Simon Willison’s Weblog

Subscribe

Introducing Datasette for Newsrooms. We're introducing a new product suite today called Datasette for Newsrooms - a bundled collection of Datasette Cloud features built specifically for investigative journalists and data teams. We're describing it as an all-in-one data store, search engine, and collaboration platform designed to make working with data in a newsroom easier, faster, and more transparent.

If your newsroom could benefit from a managed version of Datasette we would love to hear from you. We're offering it to nonprofit newsrooms for free for the first year (they can pay us in feedback), and we have a two month trial for everyone else.

Get in touch at hello@datasette.cloud if you'd like to try it out.

One crucial detail: we will help you get started - we'll load data into your instance for you (you get some free data engineering!) and walk you through how to use it, and we will eagerly consume any feedback you have for us and prioritize shipping anything that helps you use the tool. Our unofficial goal: we want someone to win a Pulitzer for investigative reporting where our tool played a tiny part in their reporting process.

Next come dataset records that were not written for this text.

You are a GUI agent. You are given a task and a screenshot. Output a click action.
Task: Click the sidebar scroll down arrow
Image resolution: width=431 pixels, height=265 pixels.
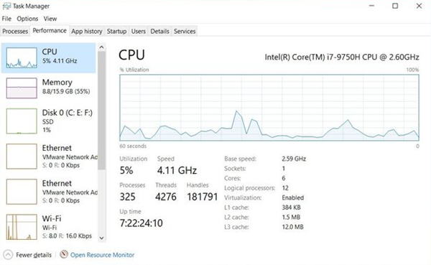coord(102,238)
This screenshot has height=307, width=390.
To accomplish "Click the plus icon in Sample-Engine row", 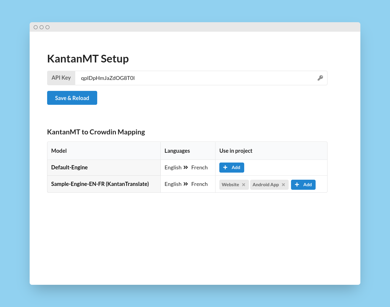I will 297,185.
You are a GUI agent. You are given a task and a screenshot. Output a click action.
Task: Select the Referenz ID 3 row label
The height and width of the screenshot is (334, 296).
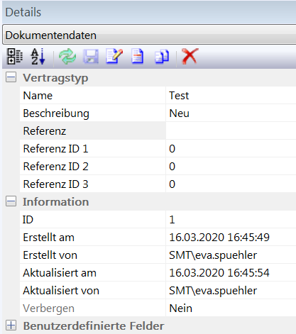pos(55,184)
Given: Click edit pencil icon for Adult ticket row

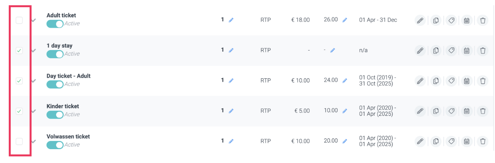Looking at the screenshot, I should pos(420,20).
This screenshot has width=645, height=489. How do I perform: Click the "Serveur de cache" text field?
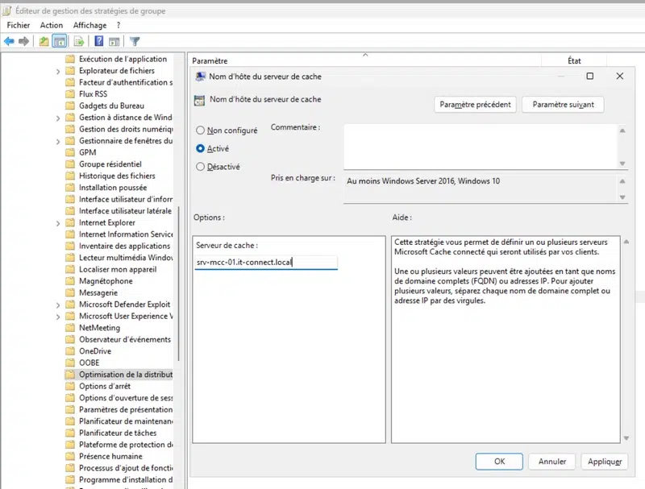[266, 263]
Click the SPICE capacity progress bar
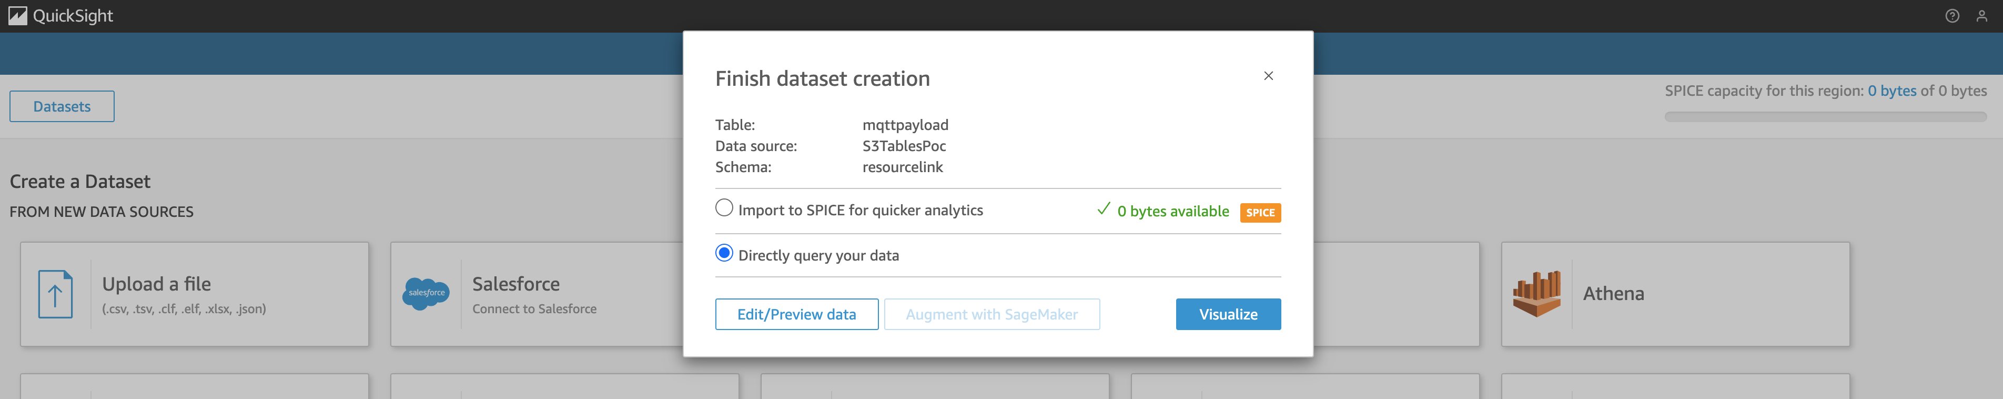 pos(1825,117)
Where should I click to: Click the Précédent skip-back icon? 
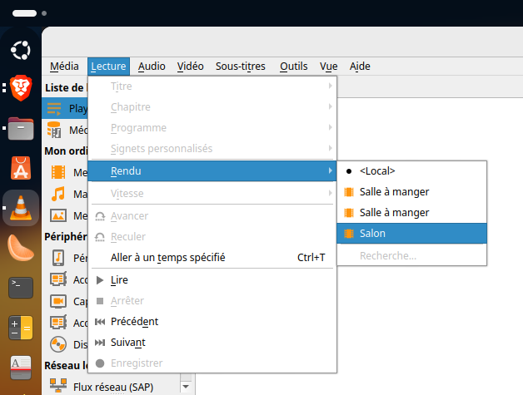click(100, 322)
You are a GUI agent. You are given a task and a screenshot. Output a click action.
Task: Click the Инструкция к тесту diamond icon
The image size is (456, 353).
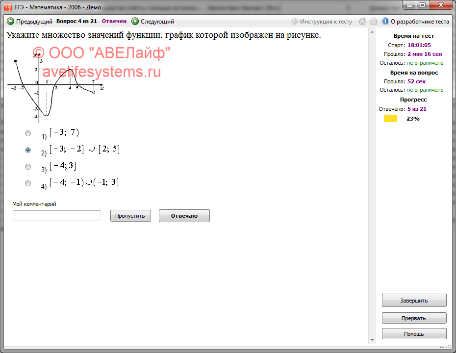click(294, 22)
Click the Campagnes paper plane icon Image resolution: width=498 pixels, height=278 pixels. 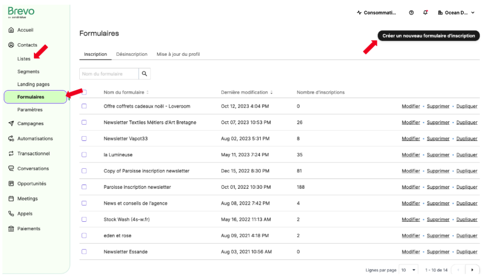[11, 124]
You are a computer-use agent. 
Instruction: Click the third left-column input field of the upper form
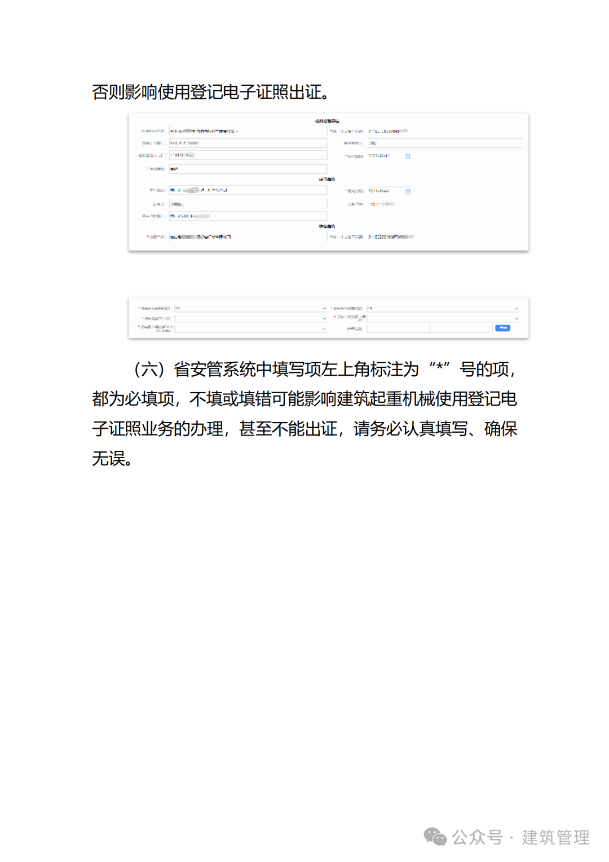pyautogui.click(x=248, y=156)
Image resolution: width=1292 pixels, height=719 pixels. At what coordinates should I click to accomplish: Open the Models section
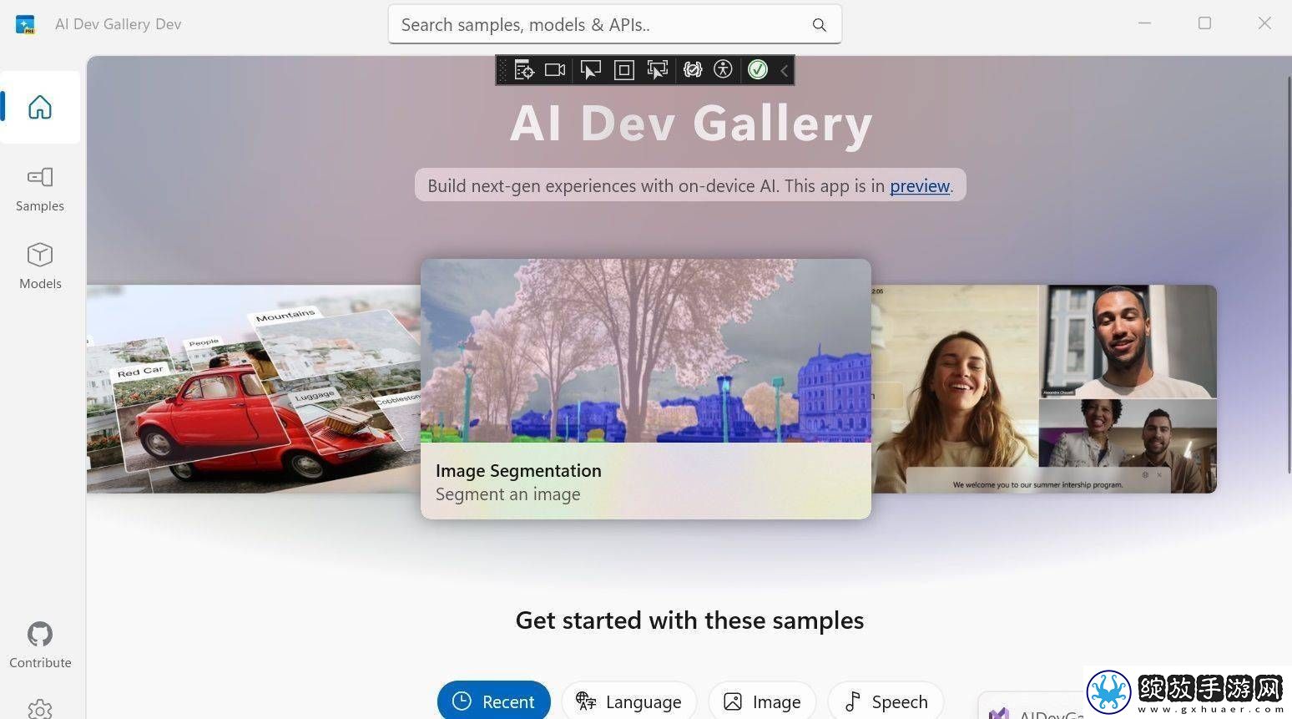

Here's an animated GIF demo (taken from our new Newsrooms landing page) of my favorite recent feature: the ability to extract structured data into a table starting with an unstructured PDF, using the latest version of the datasette-extract plugin.

Animated demo. Starts with a PDF file of the San Francisco Planning Commission, which includes a table of data of members and their term ending dates. Switches to a Datasette Cloud with an interface for creating a table - the table is called planning_commission and has Seat Number (integer), Appointing Authority, Seat Holder and Term Ending columns - Term Ending has a hint of YYYY-MM-DD. The PDF is dropped onto the interface and the Extract button is clicked - this causes a loading spinner while the rows are extracted one by one as JSON, then the page refreshes as a table view showing the imported structured data.